Ya that's the massive weakness of these studies. They always read more into their data than what's actually there.

You're basically taking a snapshot of lights in a city at night. You can't see any of the people or what they're doing, but you see a lot of lights along the waterfront. You know a shipment of freight just came in, so you make the reasonable assumption they're unloading the freighter.

But they could just as easily be dumping the tea in the harbor. There's no mechanical description of what is happening, just the observation that something appears to be happening.


> Could our memory of a beautiful forest glade, for example, be just a re-creation of the neural activity that previously enabled us to see it?

As one with aphantasia (and apparently a cocktail of other perceptual deficiencies), I wonder if this means that memory happens "before" perception in the pipeline?

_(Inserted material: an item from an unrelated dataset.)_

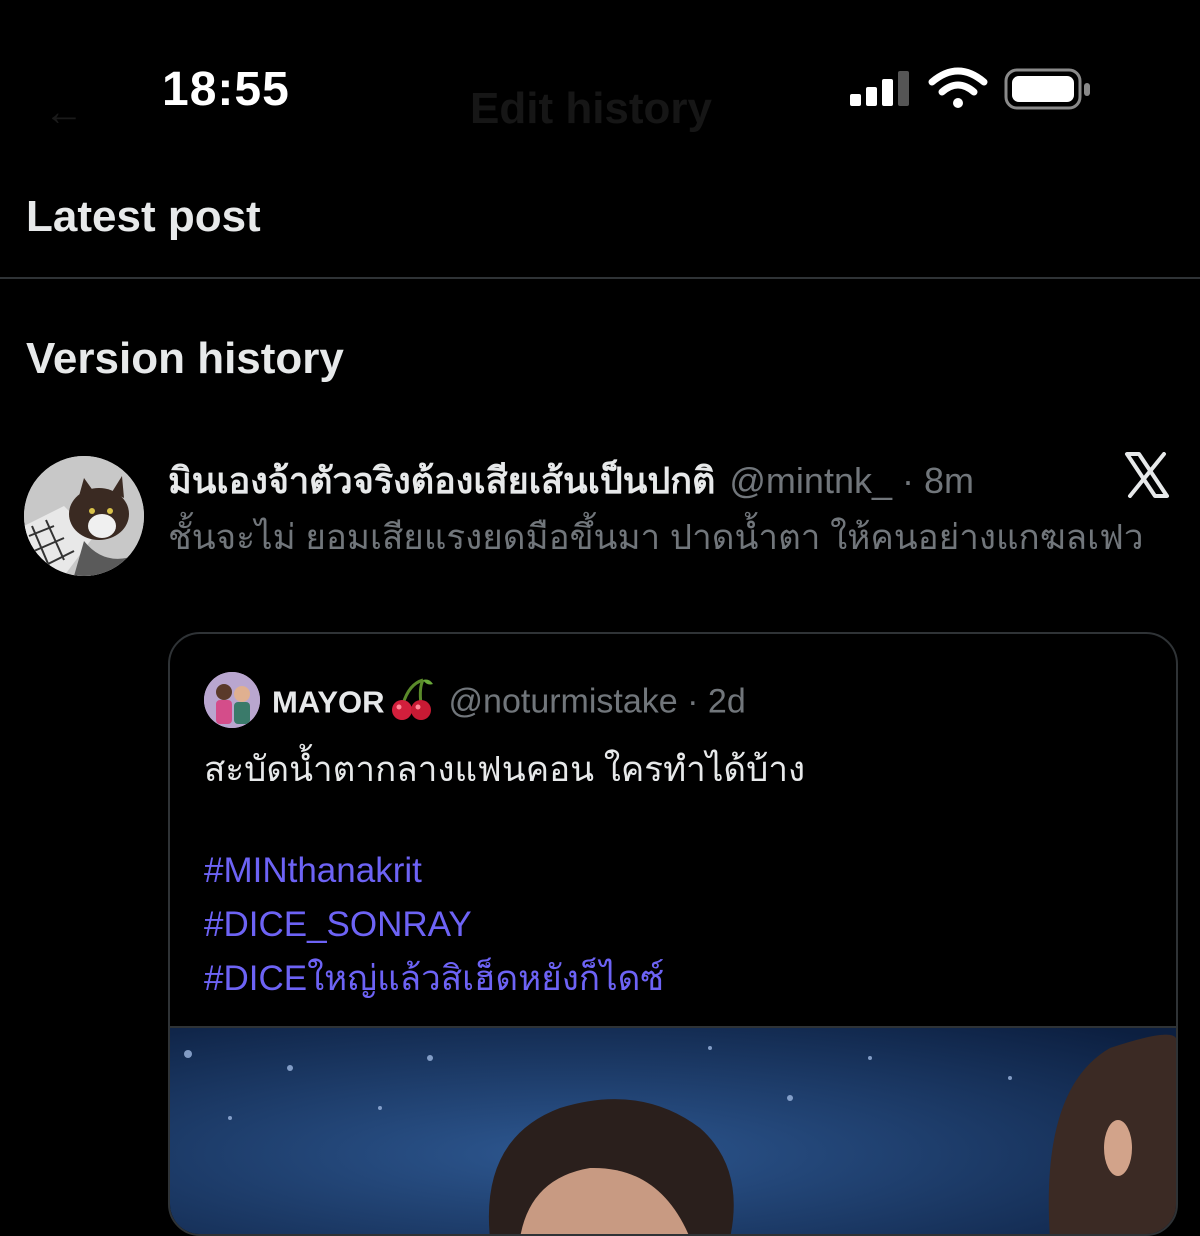 This screenshot has width=1200, height=1236. Describe the element at coordinates (1047, 89) in the screenshot. I see `battery-icon` at that location.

I know there's a question of whether the lack of mental imagery of aphantasia is just a "short circuit" in the brain or a complete bypass of the relevant areas, but if "memory" is just an input replay…why can I remember seeing things without activating the "I am seeing" sense?


I've always wanted a more in-depth study of aphantasia beyond "we can't visualize", like whether aphantasiacs can make imagination-based value judgments even without consciously perceiving the visual. Things like "would a purple apple look appetizing? How about zebra-striped?" or "would this furniture look good in our kitchen?"


I can't usually answer these questions accurately with any confidence. Color is just something I don't care about much or remember that vividly. I have no idea which caused the other (I'd be surprised if they weren't correlated). I have preferences, but if something is the "wrong" color I usually don't mind too much as long as it serves its purpose.


I wonder if Déjà vu are in fact perceptions that get misclassified as memories.


Probably a kind of I/O virtualization.